Appellant SOS disputes this conclusion and argues that Measure D's phrase “approved by the County” contained in Policy 144 must be read in conjunction with a general provision on application of the initiative, which states: “Except to the extent there is a legal right to development, the restrictions and requirements imposed by this ordinance shall apply to development or proposed development which has not received all necessary discretionary County and other approvals and permits prior to the effective date of the ordinance.”
SOS maintains that a quarry has not received County approval within the meaning of Policy 144 unless the quarry has received “all necessary discretionary County and other approvals and permits.” SOS acknowledged in the trial court that the general provision is so broad that it arguably encompasses within its terms all approvals and permits, both discretionary and ministerial, but SOS offered to limit the provision to discretionary approvals and permits.
SOS's offer is a recognition of the fact that a mining operation is subject to ongoing review, inspection, and approvals to ensure legal compliance. As County Planning Department staff observed in finding Measure D inapplicable to the Sunol Valley quarry, “[q]uarries are long-term projects that require periodic reviews and approvals of various kinds throughout the life of the project, generally over a period of decades, as called for in the conditions attached to the approval of the Surface Mining Permit.” If Measure D were interpreted to require voter approval for every quarry outside the urban zone that had not received “all approvals and permits,” then at least eight other quarries would be swept up by Measure D because all quarries operate with conditions attached to their permit requiring future approvals.
SOS posits a middle ground, where “approval” under Policy 144 is read to require all discretionary approvals and permits, but not ministerial approvals and permits.
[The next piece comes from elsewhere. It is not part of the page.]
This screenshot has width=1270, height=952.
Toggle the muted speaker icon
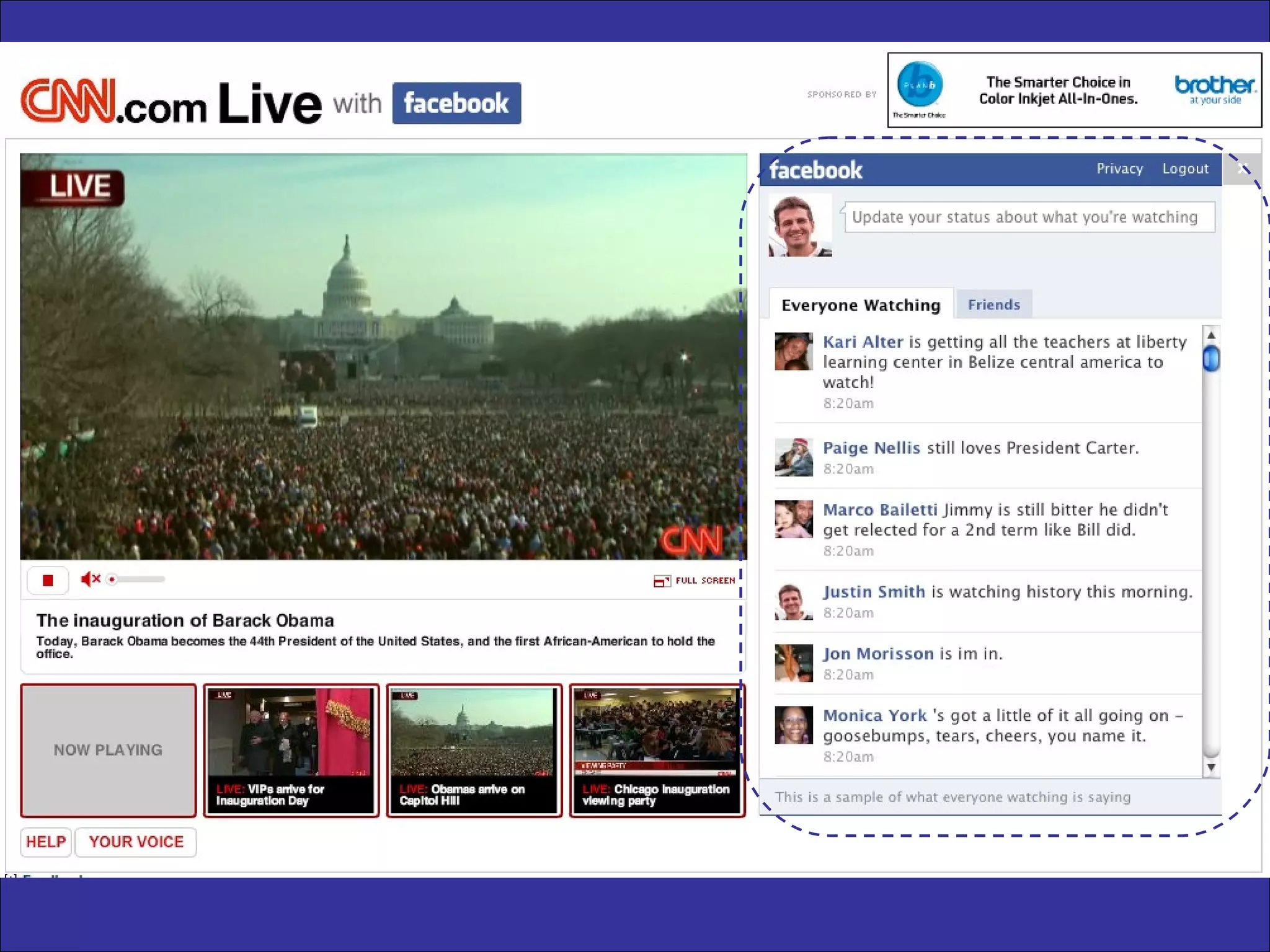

SOS argues that the Sunol Valley quarry was not “approved” at the time of the initiative's effective date, despite prior issuance of a surface mining permit, because several discretionary approvals had yet to be obtained. SOS maintains that (1) San Francisco's lease of quarry land was not effective until the day after the initiative became law; (2) Mission Valley Rock had not received an encroachment permit from the California Department of Transportation (Caltrans) for the planned installation of a gravel conveyor belt under Highway 680; (3) Mission Valley Rock had not entered into a streambed alteration agreement with the California Department of Fish and Game; and (4) Mission Valley Rock had not obtained from federal and state authorities an incidental take permit for endangered species.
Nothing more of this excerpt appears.